» **What you will do**
a. Answer each question using the passage on bankruptcy law.
(i) In which country did bankruptcy laws originate?
(ii) What was the main reason for bankruptcy in the 1970s?
(iii) On what date did the Bankruptcy Reform Act of 1994 become effective?
b. Continue the passage on bankruptcy law from the point where it stops.

» **Given passage**
..........

Bankruptcy laws originated in England. Bankruptcy is a method of satisfying creditors by distributing a debtor’s assets among them as payment for the debtor’s debts. While the law was originally intended to satisfy creditors, it has evolved into a method of equitable treatment for both debtor and creditor. One of the primary purposes of bankruptcy is to give a debtor (you) a new beginning in life by clearing debts so the debtor can pursue future opportunities without the pressure of debt. In the 1970s, the main reason for bankruptcy was high medical bills. Today, it is high credit card balances. Bankruptcy laws were established in this country by Article I, Section 8, Clause 45 of the United States Constitution, and date back to 1800. Bankruptcy acts were passed in 1800, 1841 and 1898. The 1898 bankruptcy laws were completely revised in 1938. The 1938 revision took place before a significant amount of consumer credit was extended, so the Act was again revised by the Bankruptcy Reform Act of 1978, which became effective on October 1, 1979, and was amended in 1984. The Bankruptcy Reform Act of 1994 made additional changes and became effective on October 22, 1994. The Bankruptcy Reform Act of 1994 adjusted filing and exemption limits and allowed for inflation adjustments every three years. In 1997, four acts were passed by Congress:
- The Private Trustee Reform Act.

..........

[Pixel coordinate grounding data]

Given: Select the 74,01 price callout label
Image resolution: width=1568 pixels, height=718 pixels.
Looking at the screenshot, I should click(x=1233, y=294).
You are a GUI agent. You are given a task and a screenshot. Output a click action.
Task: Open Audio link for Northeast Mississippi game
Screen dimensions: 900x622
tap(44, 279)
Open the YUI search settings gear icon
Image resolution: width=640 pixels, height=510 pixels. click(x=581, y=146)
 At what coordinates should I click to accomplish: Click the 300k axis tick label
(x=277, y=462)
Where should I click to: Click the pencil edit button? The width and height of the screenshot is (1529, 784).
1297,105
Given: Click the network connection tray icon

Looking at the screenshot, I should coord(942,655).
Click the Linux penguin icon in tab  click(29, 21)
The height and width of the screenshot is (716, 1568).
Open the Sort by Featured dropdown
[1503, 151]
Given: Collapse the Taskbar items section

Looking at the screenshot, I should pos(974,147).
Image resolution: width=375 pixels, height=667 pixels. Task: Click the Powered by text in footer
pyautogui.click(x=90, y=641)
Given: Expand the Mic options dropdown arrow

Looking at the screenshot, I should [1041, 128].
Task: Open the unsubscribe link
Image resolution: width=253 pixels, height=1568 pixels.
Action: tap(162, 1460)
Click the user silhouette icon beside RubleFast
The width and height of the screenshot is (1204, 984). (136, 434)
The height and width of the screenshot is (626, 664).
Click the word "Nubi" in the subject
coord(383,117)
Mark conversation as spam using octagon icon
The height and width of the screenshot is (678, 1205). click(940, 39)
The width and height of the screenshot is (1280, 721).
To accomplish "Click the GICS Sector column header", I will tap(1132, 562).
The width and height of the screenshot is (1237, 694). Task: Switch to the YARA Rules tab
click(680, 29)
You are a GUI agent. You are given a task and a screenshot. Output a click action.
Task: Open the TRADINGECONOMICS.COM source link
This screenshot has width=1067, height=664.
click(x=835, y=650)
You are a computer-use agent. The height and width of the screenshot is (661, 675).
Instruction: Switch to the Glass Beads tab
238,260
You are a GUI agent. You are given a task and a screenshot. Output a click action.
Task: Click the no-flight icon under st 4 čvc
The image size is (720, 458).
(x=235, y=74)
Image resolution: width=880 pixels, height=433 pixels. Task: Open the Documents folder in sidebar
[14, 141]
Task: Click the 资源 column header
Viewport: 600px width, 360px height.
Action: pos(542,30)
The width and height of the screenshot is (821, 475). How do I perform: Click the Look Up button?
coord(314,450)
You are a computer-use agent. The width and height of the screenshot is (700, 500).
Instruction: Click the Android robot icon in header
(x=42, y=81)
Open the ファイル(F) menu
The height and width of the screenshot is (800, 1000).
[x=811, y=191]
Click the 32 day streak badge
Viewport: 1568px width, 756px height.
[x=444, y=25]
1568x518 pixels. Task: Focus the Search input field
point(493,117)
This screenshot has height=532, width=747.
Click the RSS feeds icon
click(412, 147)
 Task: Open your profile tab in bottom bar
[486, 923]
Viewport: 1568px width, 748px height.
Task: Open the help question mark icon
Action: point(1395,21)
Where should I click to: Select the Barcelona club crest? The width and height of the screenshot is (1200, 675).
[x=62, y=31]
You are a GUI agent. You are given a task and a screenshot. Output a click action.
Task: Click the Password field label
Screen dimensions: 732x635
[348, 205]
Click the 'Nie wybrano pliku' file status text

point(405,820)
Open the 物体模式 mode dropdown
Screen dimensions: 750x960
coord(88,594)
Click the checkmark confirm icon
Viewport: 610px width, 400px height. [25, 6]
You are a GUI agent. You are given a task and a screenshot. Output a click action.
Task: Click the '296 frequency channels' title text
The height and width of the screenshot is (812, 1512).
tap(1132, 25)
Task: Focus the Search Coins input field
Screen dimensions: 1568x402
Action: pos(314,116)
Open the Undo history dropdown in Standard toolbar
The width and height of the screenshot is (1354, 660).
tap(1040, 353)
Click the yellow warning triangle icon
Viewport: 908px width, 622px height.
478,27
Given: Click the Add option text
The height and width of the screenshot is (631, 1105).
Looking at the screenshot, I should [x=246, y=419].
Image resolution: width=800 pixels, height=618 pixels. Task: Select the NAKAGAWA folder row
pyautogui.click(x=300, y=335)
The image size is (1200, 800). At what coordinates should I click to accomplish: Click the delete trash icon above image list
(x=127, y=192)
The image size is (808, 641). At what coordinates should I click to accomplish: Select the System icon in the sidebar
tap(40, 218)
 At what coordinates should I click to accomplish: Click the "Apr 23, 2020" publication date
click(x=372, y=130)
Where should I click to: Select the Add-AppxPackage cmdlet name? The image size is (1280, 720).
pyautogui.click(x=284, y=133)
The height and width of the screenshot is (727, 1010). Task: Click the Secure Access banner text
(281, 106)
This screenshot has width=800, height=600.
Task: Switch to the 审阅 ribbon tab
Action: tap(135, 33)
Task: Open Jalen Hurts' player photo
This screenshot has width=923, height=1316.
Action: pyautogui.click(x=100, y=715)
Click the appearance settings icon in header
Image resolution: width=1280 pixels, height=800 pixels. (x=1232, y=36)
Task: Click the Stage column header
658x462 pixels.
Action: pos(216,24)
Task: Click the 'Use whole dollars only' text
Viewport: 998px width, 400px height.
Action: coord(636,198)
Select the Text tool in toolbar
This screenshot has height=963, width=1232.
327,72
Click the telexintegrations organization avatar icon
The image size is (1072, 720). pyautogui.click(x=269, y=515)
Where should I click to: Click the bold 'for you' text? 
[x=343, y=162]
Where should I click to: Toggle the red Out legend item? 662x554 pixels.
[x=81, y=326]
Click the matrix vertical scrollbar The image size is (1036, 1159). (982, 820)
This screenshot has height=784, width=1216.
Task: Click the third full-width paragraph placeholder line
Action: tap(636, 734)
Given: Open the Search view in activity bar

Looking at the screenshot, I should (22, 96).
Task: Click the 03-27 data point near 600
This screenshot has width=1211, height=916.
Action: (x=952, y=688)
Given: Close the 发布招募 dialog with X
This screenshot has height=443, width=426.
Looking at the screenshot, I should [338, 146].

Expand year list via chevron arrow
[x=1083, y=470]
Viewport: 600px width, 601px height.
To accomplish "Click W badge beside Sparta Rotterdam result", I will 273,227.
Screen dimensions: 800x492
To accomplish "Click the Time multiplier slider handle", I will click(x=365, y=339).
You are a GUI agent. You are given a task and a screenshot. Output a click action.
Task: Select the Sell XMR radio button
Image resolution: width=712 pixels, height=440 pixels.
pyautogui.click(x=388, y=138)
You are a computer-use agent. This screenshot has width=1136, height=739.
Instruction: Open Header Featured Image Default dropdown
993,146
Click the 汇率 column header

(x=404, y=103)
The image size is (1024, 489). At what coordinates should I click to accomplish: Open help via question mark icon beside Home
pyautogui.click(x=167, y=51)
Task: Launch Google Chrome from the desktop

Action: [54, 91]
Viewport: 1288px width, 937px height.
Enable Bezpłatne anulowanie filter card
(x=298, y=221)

..........

» **Response list**
a.
(i) England
(ii) High medical bills
(iii) October 22, 1994

b.
- The Investment in Education Act.
- The Working Family Farmer Protection Act.
- The Bankruptcy Judgeship Act of 1997.
The Bankruptcy Abuse Prevention and Consumer Protection Act of 2005 (BAPCPA) was signed into law by President George W. Bush on April 20, 2005, and became effective on October 17, 2005. The Act represents one of the most comprehensive overhauls of the Bankruptcy Code in more than 25 years, particularly with respect to its consumer bankruptcy reforms. The intent of Congress was to improve bankruptcy and practice with a dominant theme of restoring personal responsibility and integrity to the bankruptcy system.